Nitto Santapaola quando fu catturato aveva già lasciato le redini operative al nipote Aldo Ercolano.

«Già durante la latitanza il ruolo operativo era passato a Ercolano che aveva, a dispetto dello zio, modi più crudi e più feroci».

La cattura di Nitto ha assestato un colpo di reni a questa città dal punto di vista culturale e legale? «Io penso che non ci sia stato nessun miglioramento. Vivevamo un momento in cui quella figura era mitizzata. E dobbiamo evitare che accada oggi con la morte. La morte non può cambiare quello che Nitto Santapaola era. Era un uomo terribile», ci tiene a dire Marino.

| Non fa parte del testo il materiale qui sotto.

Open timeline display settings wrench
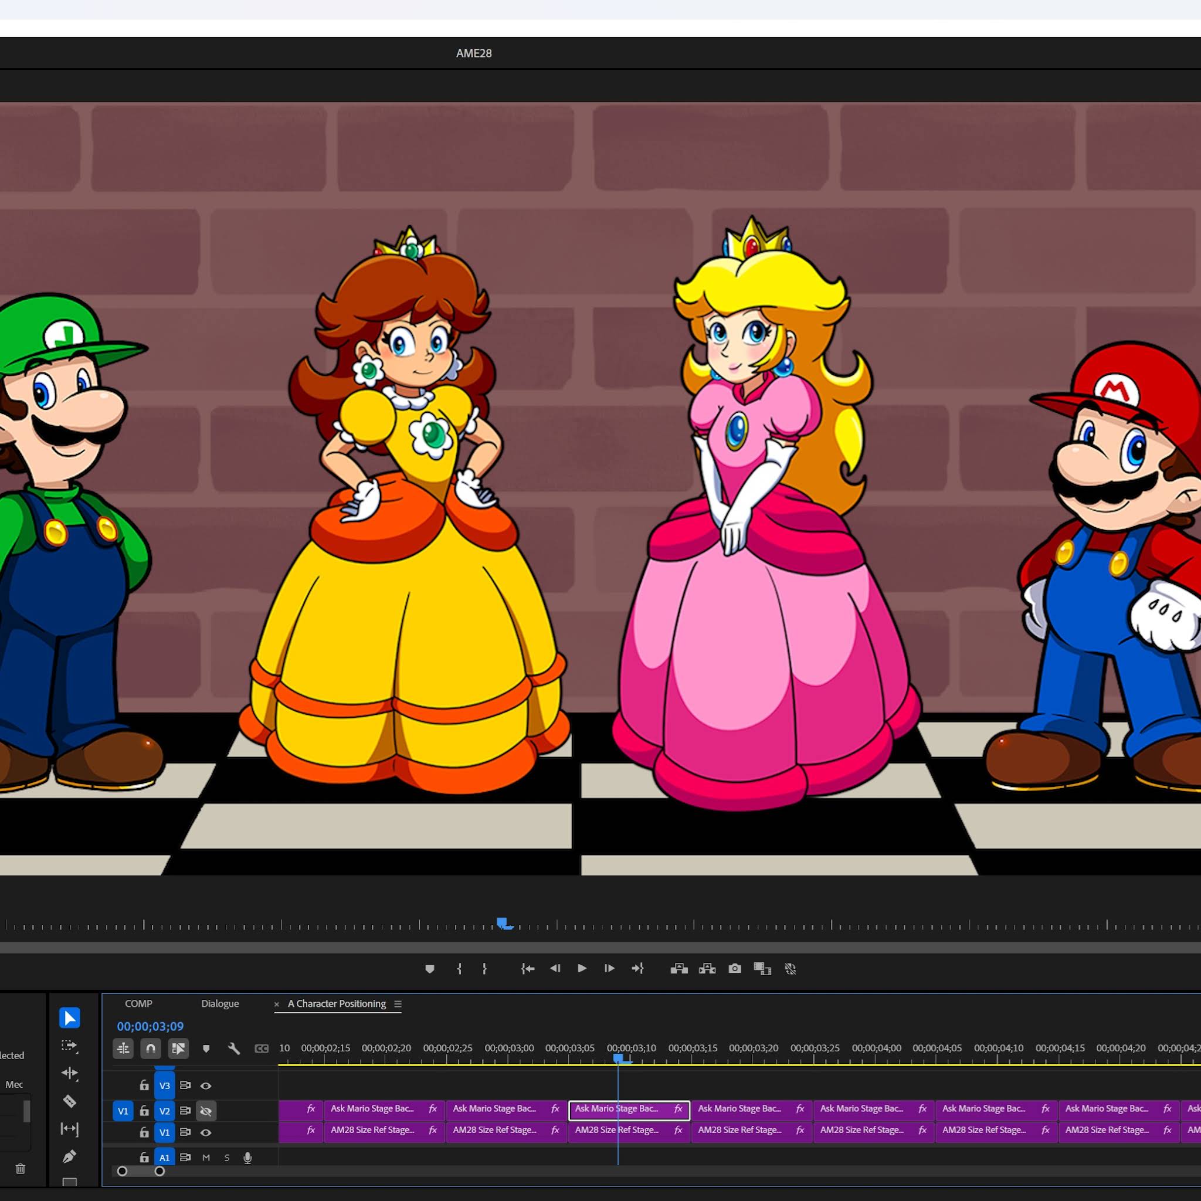 pyautogui.click(x=234, y=1049)
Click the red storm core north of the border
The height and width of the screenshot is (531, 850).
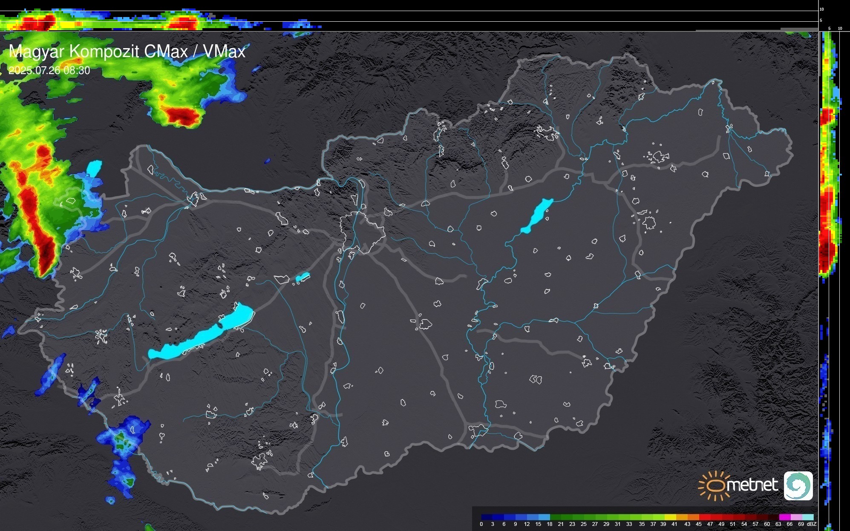[182, 115]
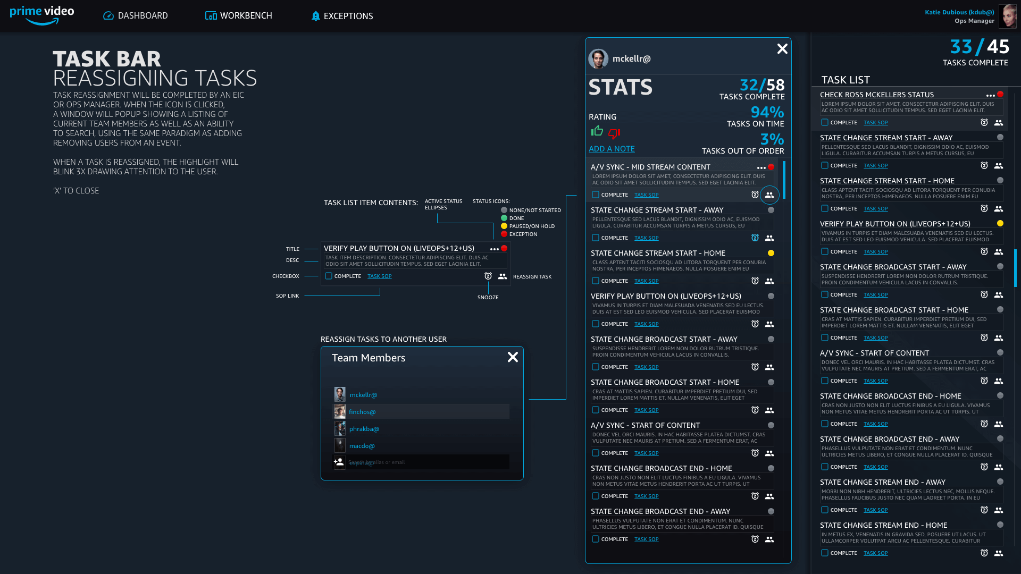Click Add a Note link
Image resolution: width=1021 pixels, height=574 pixels.
pyautogui.click(x=612, y=149)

Il magistrato ha solo notato una differenza fra lui e i corleonesi: «Nitto Santapaola durante le pause delle udienze di Orsa Maggiore (il maxi processo alla famiglia catanese di Cosa Nostra, ndr) cercava di apparire un uomo mite, a differenza di Bagarella e Riina che volevano apparire feroci. Ma noi non abbiamo mai creduto alla figura dell’uomo mite, ma d’altronde era il suo modo di ingannare la città».

Inutile provare a cercare di fare collaborare Nitto Santapaola, uomo di vertice di una potente famiglia mafiosa. «Se avesse voluto farlo avrebbe fatto quel passo a prescindere dalle nostre istanze», afferma ancora.

Qualche anno dopo la storica cattura avvengono due tragedie. L’omicidio dell’avvocato Serafino Famà e della moglie di Nitto Santapaola.

«Lui è rimasto sempre in silenzio durante il processo. Ricordo che Pippo Ferone, prima che confessasse di essere lui l’assassino, fece le condoglianze a Santapaola in aula», racconta Marino risvegliando ricordi di pagine orribili e buie.

Il magistrato di quella stagione sente forte la «nostalgia delle persone. Era una magistratura di alta professionalità che lavorava per il ripristino della legalità in una città che vedeva i criminali come miti».